- Given information

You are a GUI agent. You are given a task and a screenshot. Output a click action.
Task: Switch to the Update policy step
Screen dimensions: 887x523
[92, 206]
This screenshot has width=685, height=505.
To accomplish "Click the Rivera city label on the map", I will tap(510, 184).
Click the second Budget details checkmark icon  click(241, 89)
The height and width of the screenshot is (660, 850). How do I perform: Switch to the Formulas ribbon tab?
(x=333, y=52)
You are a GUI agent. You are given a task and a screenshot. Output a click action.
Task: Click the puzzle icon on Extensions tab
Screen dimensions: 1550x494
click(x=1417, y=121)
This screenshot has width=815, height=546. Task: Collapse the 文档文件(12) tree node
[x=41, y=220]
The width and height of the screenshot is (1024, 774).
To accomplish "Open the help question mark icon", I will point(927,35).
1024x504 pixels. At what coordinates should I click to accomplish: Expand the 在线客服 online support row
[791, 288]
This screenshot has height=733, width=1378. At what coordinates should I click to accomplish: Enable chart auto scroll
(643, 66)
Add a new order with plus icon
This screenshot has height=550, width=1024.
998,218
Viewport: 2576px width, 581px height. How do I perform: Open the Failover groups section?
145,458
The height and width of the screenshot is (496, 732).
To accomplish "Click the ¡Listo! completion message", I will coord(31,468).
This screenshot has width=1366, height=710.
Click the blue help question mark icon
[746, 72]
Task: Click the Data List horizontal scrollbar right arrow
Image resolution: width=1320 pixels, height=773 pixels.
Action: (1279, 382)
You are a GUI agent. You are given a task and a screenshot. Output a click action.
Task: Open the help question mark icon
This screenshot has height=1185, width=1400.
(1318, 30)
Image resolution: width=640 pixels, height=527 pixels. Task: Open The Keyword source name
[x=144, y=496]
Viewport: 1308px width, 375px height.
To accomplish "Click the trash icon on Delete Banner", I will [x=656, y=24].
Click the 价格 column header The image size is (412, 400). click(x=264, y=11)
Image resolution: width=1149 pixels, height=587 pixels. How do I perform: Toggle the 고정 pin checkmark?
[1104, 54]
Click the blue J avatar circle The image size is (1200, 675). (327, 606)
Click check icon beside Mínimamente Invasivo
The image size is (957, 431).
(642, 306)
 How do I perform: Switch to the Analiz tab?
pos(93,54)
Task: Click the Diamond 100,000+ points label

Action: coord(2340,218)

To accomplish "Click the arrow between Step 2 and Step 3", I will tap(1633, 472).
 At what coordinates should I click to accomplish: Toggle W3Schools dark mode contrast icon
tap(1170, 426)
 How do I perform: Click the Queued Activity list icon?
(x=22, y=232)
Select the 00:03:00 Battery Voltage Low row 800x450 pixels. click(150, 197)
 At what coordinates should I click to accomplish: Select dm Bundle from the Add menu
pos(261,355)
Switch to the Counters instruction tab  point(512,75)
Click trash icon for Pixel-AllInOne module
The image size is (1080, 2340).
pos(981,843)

- Exercise details
Repeat every record, exactly as written.

- Solution
You are a GUI agent. You are given a task and a screenshot. Output a click action.
Task: Switch to the Update policy step
Screen dimensions: 887x523
[92, 206]
This screenshot has width=685, height=505.
To accomplish "Click the Rivera city label on the map", I will tap(510, 184).
Click the second Budget details checkmark icon  click(241, 89)
The height and width of the screenshot is (660, 850). How do I perform: Switch to the Formulas ribbon tab?
(x=333, y=52)
You are a GUI agent. You are given a task and a screenshot. Output a click action.
Task: Click the puzzle icon on Extensions tab
Screen dimensions: 1550x494
click(x=1417, y=121)
This screenshot has width=815, height=546. Task: Collapse the 文档文件(12) tree node
[x=41, y=220]
The width and height of the screenshot is (1024, 774).
To accomplish "Open the help question mark icon", I will point(927,35).
1024x504 pixels. At what coordinates should I click to accomplish: Expand the 在线客服 online support row
[791, 288]
This screenshot has height=733, width=1378. At what coordinates should I click to accomplish: Enable chart auto scroll
(643, 66)
Add a new order with plus icon
This screenshot has height=550, width=1024.
998,218
Viewport: 2576px width, 581px height. How do I perform: Open the Failover groups section?
145,458
The height and width of the screenshot is (496, 732).
To accomplish "Click the ¡Listo! completion message", I will coord(31,468).
This screenshot has width=1366, height=710.
Click the blue help question mark icon
[746, 72]
Task: Click the Data List horizontal scrollbar right arrow
Image resolution: width=1320 pixels, height=773 pixels.
Action: (1279, 382)
You are a GUI agent. You are given a task and a screenshot. Output a click action.
Task: Open the help question mark icon
This screenshot has height=1185, width=1400.
(1318, 30)
Image resolution: width=640 pixels, height=527 pixels. Task: Open The Keyword source name
[x=144, y=496]
Viewport: 1308px width, 375px height.
To accomplish "Click the trash icon on Delete Banner", I will [x=656, y=24].
Click the 价格 column header The image size is (412, 400). click(x=264, y=11)
Image resolution: width=1149 pixels, height=587 pixels. How do I perform: Toggle the 고정 pin checkmark?
[1104, 54]
Click the blue J avatar circle The image size is (1200, 675). (327, 606)
Click check icon beside Mínimamente Invasivo
The image size is (957, 431).
(642, 306)
 How do I perform: Switch to the Analiz tab?
pos(93,54)
Task: Click the Diamond 100,000+ points label

Action: coord(2340,218)

To accomplish "Click the arrow between Step 2 and Step 3", I will tap(1633, 472).
 At what coordinates should I click to accomplish: Toggle W3Schools dark mode contrast icon
tap(1170, 426)
 How do I perform: Click the Queued Activity list icon?
(x=22, y=232)
Select the 00:03:00 Battery Voltage Low row 800x450 pixels. click(150, 197)
 At what coordinates should I click to accomplish: Select dm Bundle from the Add menu
pos(261,355)
Switch to the Counters instruction tab  point(512,75)
Click trash icon for Pixel-AllInOne module
The image size is (1080, 2340).
pos(981,843)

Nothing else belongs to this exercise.